Below are pictures of Natacha’s proud supervisors, as well as a celebratory cake, featuring some of her PhD work. The latter includes the only published picture of her SZ work, showing a mysterious SZ deficit for small galaxies! 😕
You can read more of Natacha’s broad, innovative and exciting research on arXiv. We wish her all the best in her future adventures 👏 🙂
First, let me start by congratulating Dr. Elizabeth (Beth) Gould on successfully defending her PhD thesis “New Views on the Cosmological Big Bang”, last September.
Beth’s graduation cake, highlighting pictures from her PhD thesis (photo credit: Joel Gould)
“Every year, top graduate students from the Faculty of Science are nominated for the W.B. Pearson Medal, which is given to a Doctoral student from each department in recognition of their creative research …
The W.B. Pearson Medal in Physics & Astronomy has been awarded to Elizabeth Gould for her research on “New Views on the Cosmological Big Bang”, with Niayesh Afshordi.”
So, please join me in congratulating Dr. Gould on successfully finishing her PhD, starting a prestigious postdoctoral fellowship, and being recognized for her creativity by the W.B Pearson Medal.
In a post last year, I talked about our search for “echoes from the abyss” with Jahed Abedi and Hannah Dykaar in the Advanced LIGO gravitational wave observations, which are smoking guns for Planck-scale structure near black hole event horizons.
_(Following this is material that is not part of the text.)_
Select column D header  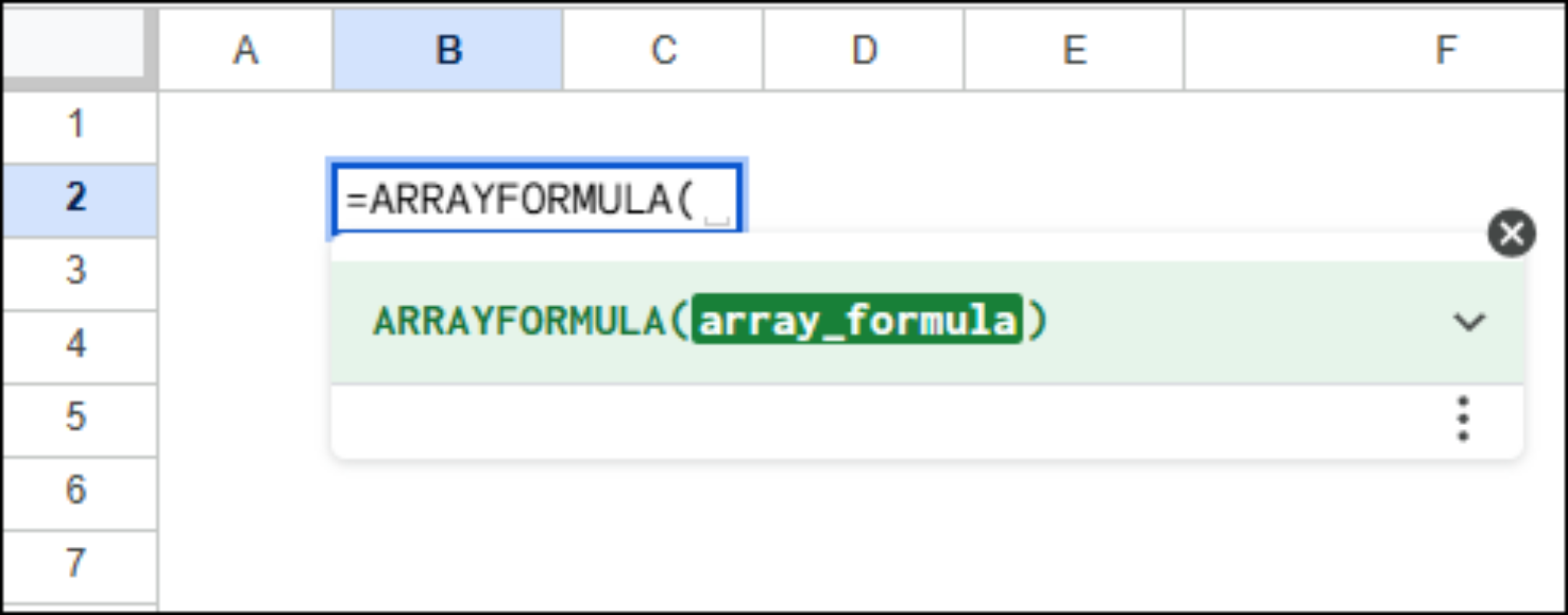[x=864, y=51]
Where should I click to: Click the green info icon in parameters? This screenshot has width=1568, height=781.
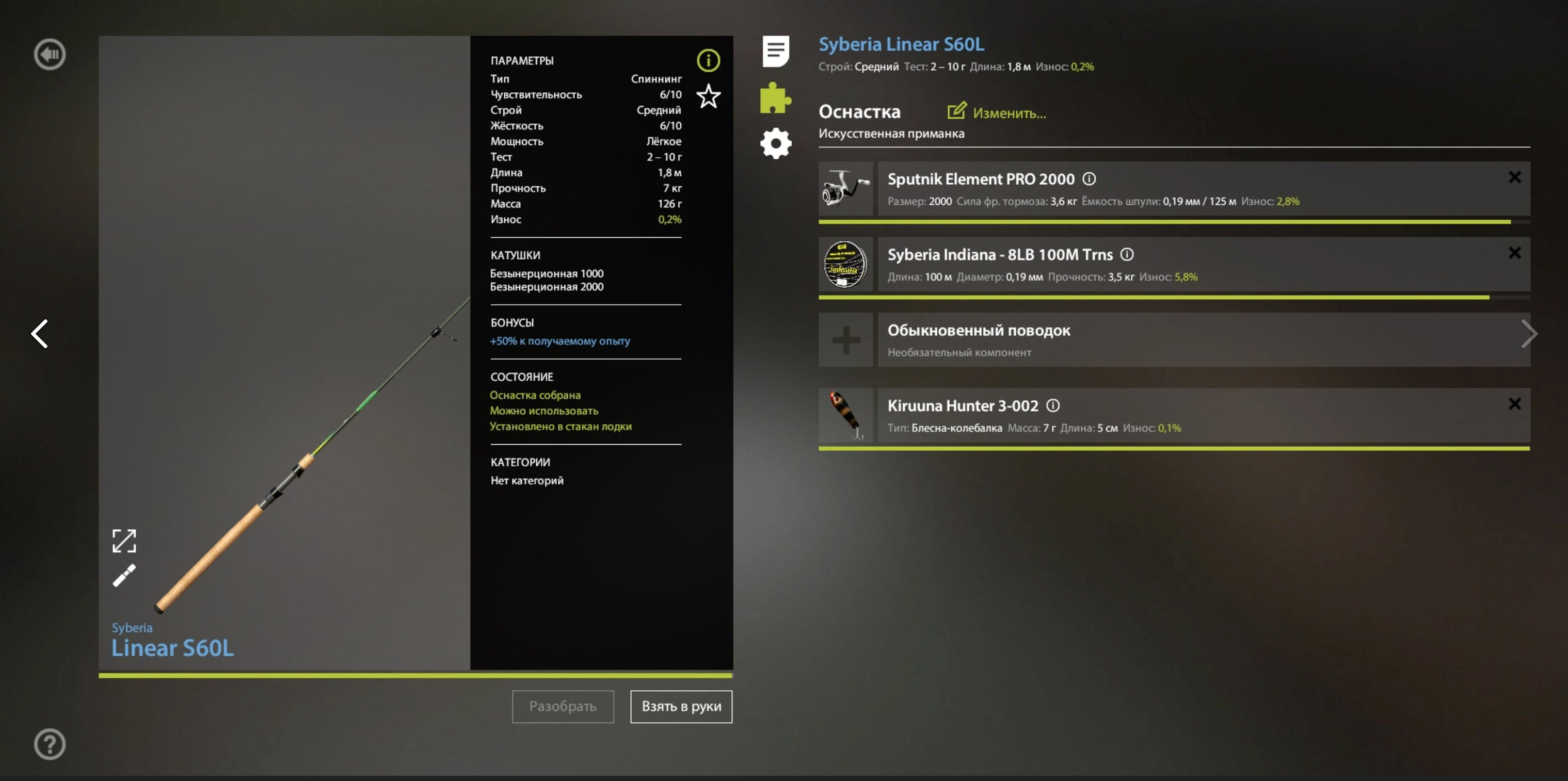tap(708, 60)
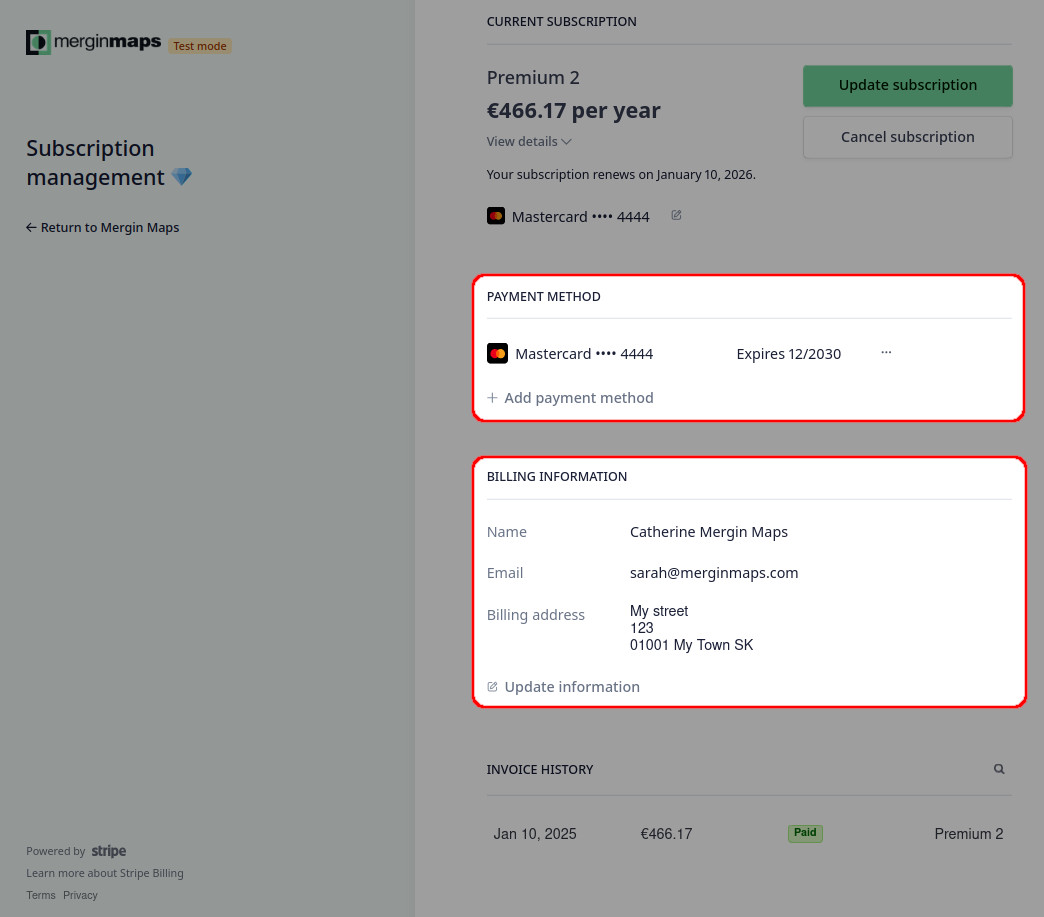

Such structures are not expected in classical General Relativity, but may be motivated by various versions of the black hole information paradox such as the fuzzball models of black holes in string theory, or the infamous firewall paradox. Most surprisingly, we found that the evidence seen for (a toy model of) echoes in first observational run of LIGO data can only be seen in <1% of random noise realizations.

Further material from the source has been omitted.